EXERCISE AIM: Repeat back every line of the data, exactly.

Saved entries:
»»

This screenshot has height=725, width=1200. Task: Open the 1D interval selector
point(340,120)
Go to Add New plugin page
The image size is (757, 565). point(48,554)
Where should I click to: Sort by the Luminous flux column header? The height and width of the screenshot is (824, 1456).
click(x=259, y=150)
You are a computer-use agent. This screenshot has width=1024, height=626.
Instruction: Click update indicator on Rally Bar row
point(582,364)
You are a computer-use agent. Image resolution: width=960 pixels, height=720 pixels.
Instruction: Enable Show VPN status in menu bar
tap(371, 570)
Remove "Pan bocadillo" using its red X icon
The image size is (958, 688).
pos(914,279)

««

SOLUTION TO THE EXERCISE:
This screenshot has height=725, width=1200. Task: Open the 1D interval selector
point(340,120)
Go to Add New plugin page
The image size is (757, 565). point(48,554)
Where should I click to: Sort by the Luminous flux column header? The height and width of the screenshot is (824, 1456).
click(x=259, y=150)
You are a computer-use agent. This screenshot has width=1024, height=626.
Instruction: Click update indicator on Rally Bar row
point(582,364)
You are a computer-use agent. Image resolution: width=960 pixels, height=720 pixels.
Instruction: Enable Show VPN status in menu bar
tap(371, 570)
Remove "Pan bocadillo" using its red X icon
The image size is (958, 688).
pos(914,279)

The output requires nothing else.